┏━━
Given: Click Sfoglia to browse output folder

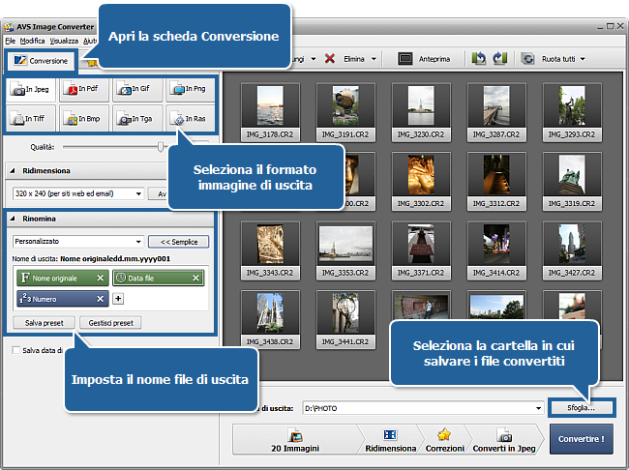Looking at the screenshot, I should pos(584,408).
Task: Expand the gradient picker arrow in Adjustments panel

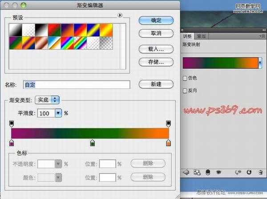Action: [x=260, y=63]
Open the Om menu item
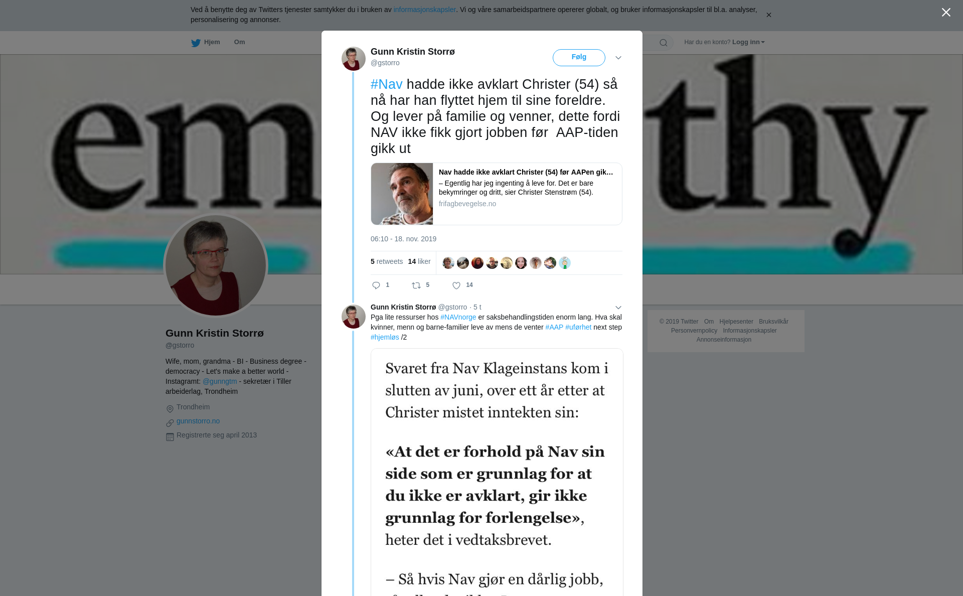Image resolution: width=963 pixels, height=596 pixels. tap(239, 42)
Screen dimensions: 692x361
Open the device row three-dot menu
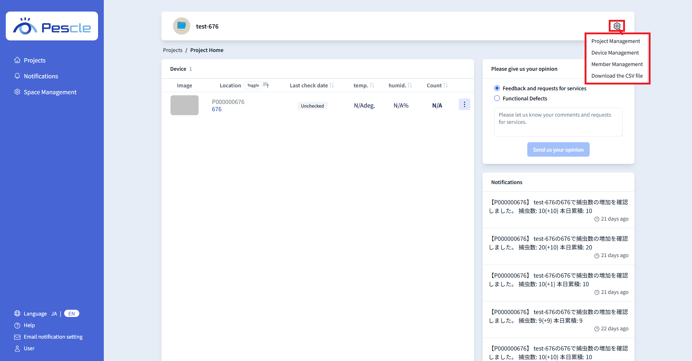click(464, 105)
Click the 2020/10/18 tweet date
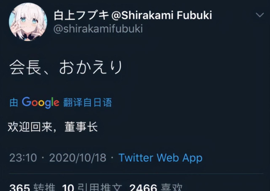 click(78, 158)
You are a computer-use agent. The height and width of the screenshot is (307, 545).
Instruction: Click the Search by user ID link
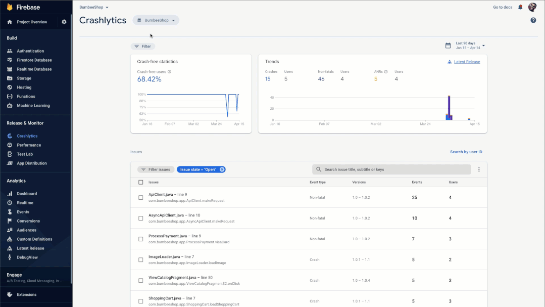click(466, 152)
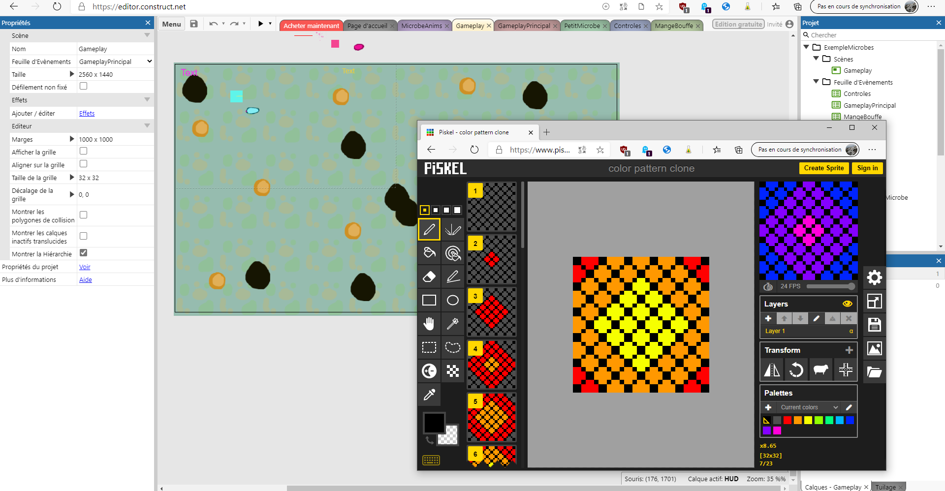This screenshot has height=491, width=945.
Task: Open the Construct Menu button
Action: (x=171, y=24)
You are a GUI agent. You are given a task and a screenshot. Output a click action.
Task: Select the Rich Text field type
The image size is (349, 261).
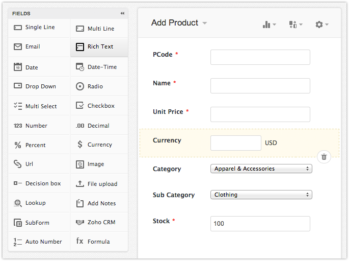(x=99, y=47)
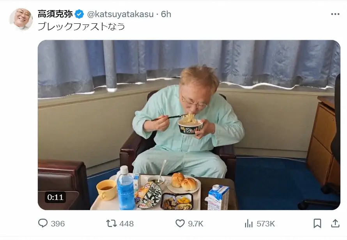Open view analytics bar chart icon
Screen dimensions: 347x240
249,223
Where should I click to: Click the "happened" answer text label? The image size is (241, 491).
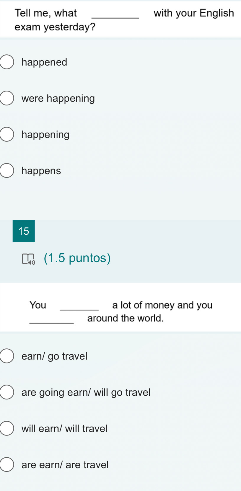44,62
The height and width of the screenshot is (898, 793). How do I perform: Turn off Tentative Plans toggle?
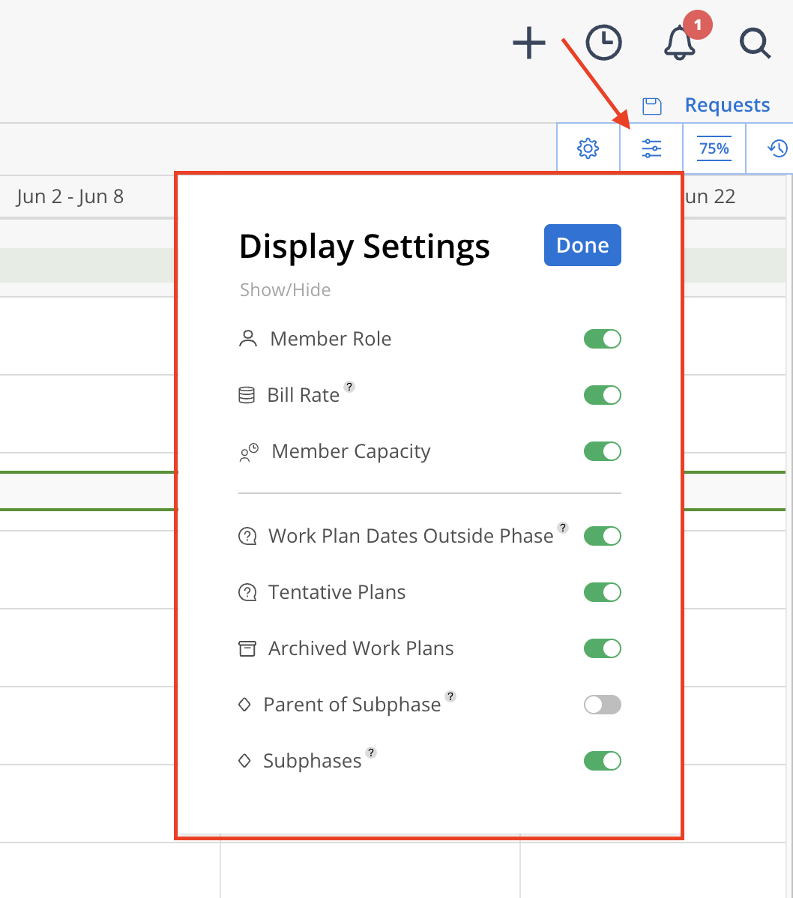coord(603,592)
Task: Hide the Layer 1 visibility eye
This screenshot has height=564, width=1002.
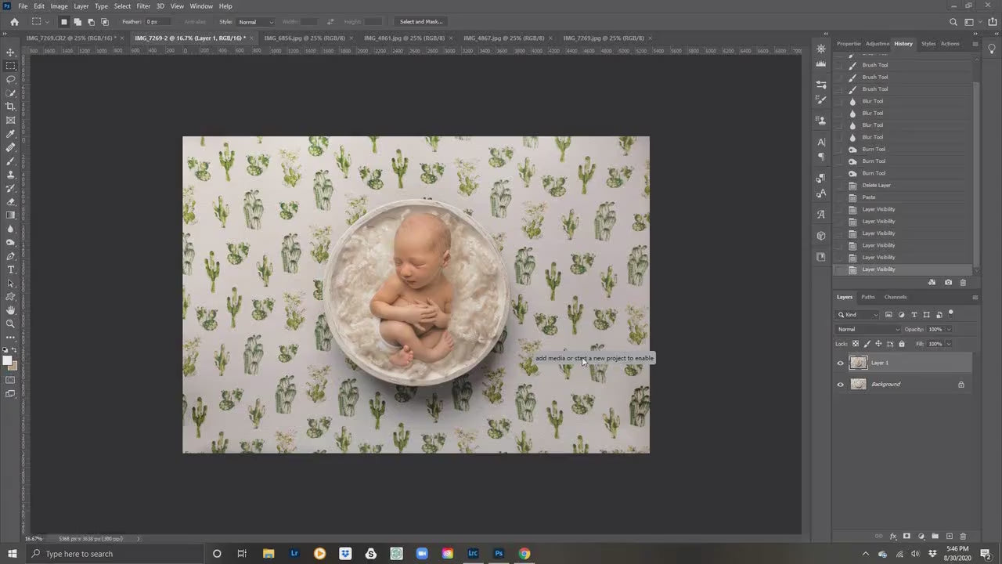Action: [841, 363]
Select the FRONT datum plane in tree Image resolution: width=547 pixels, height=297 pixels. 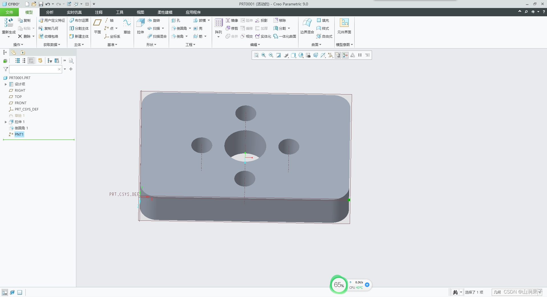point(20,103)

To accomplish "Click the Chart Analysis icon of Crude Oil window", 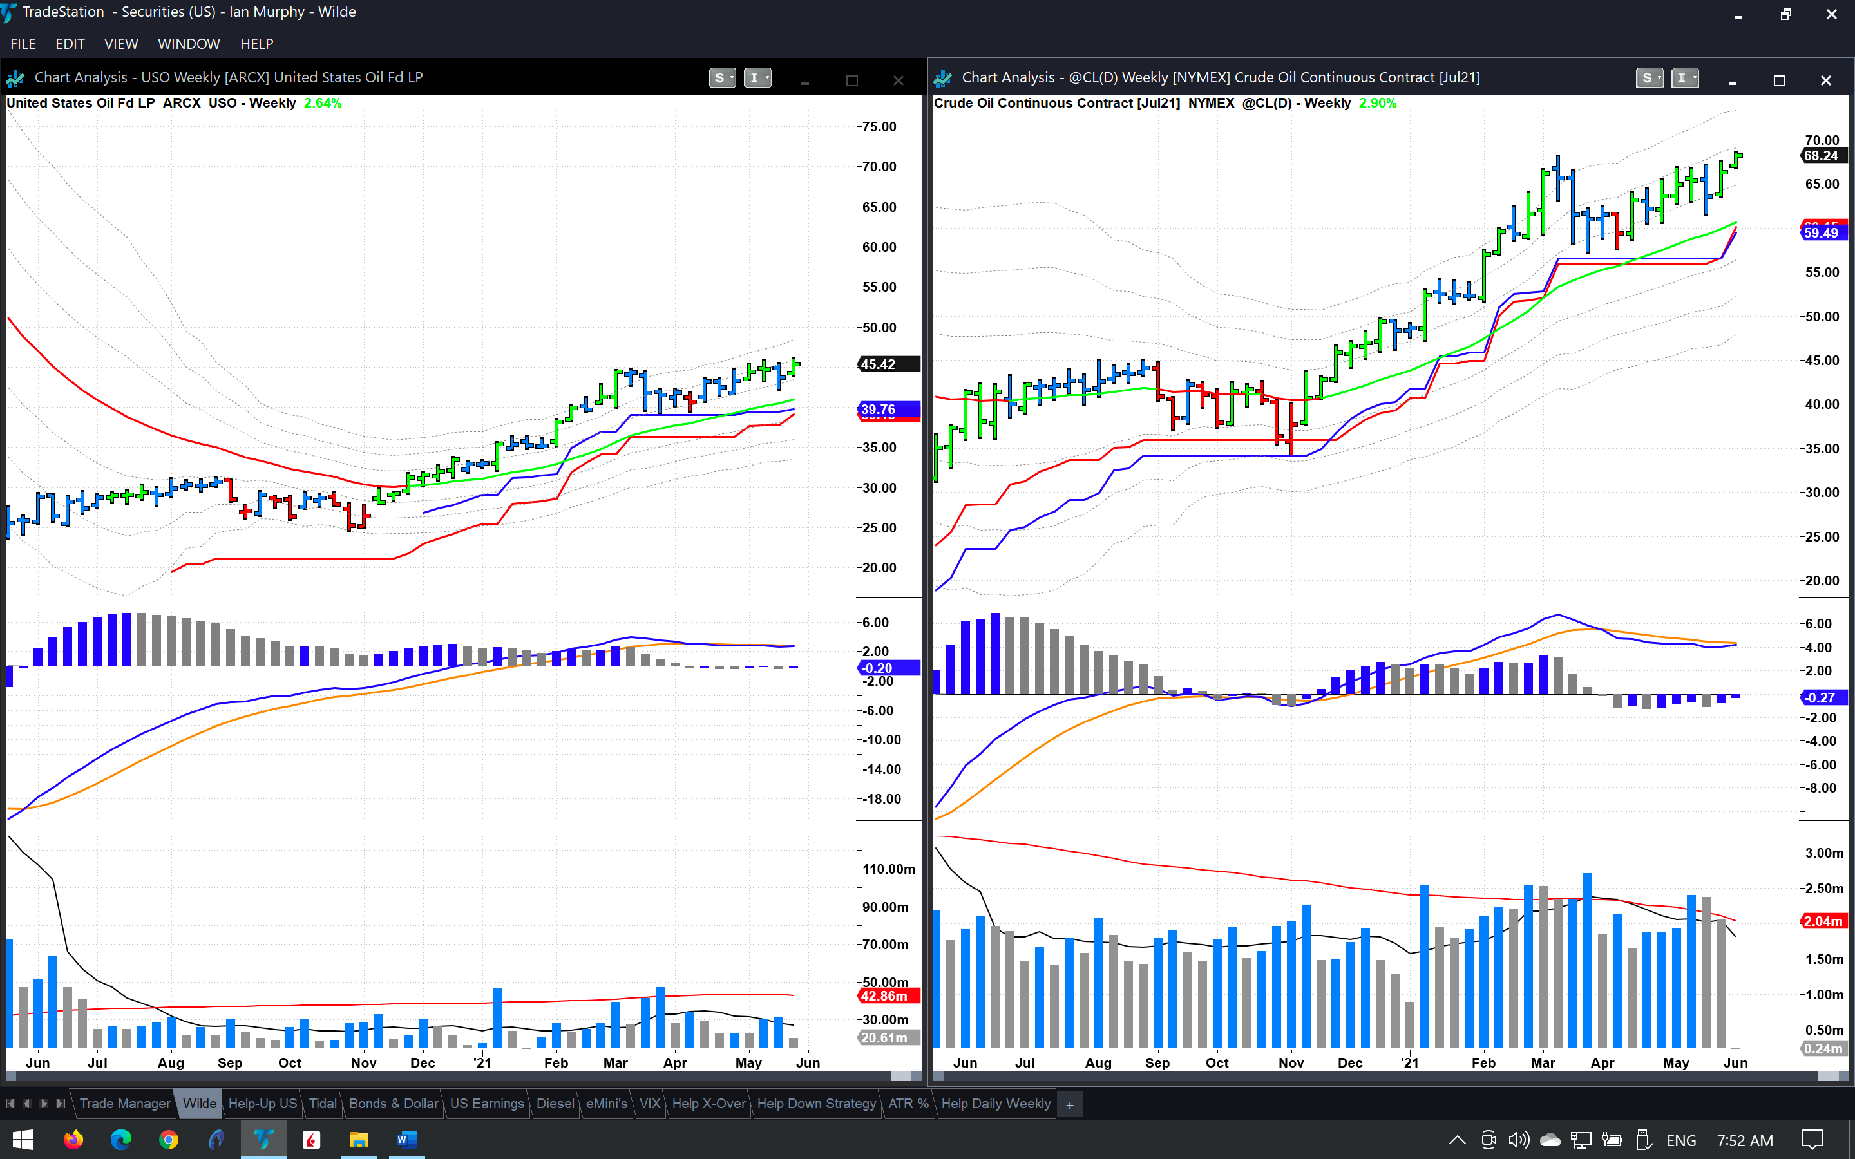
┗━━
**Exercise brief:** Edit the listing by starting at the line that has "Open the Om menu item" and stopping after the line that has "click(78, 158)". Give those lines again with "tweet" changed to "post" and nothing else altered, and leave the pictures out.

**Output for this exercise:**
Open the Om menu item
Image resolution: width=963 pixels, height=596 pixels. tap(239, 42)
Screen dimensions: 692x361
Open the device row three-dot menu
click(464, 105)
Click the 2020/10/18 post date
 click(78, 158)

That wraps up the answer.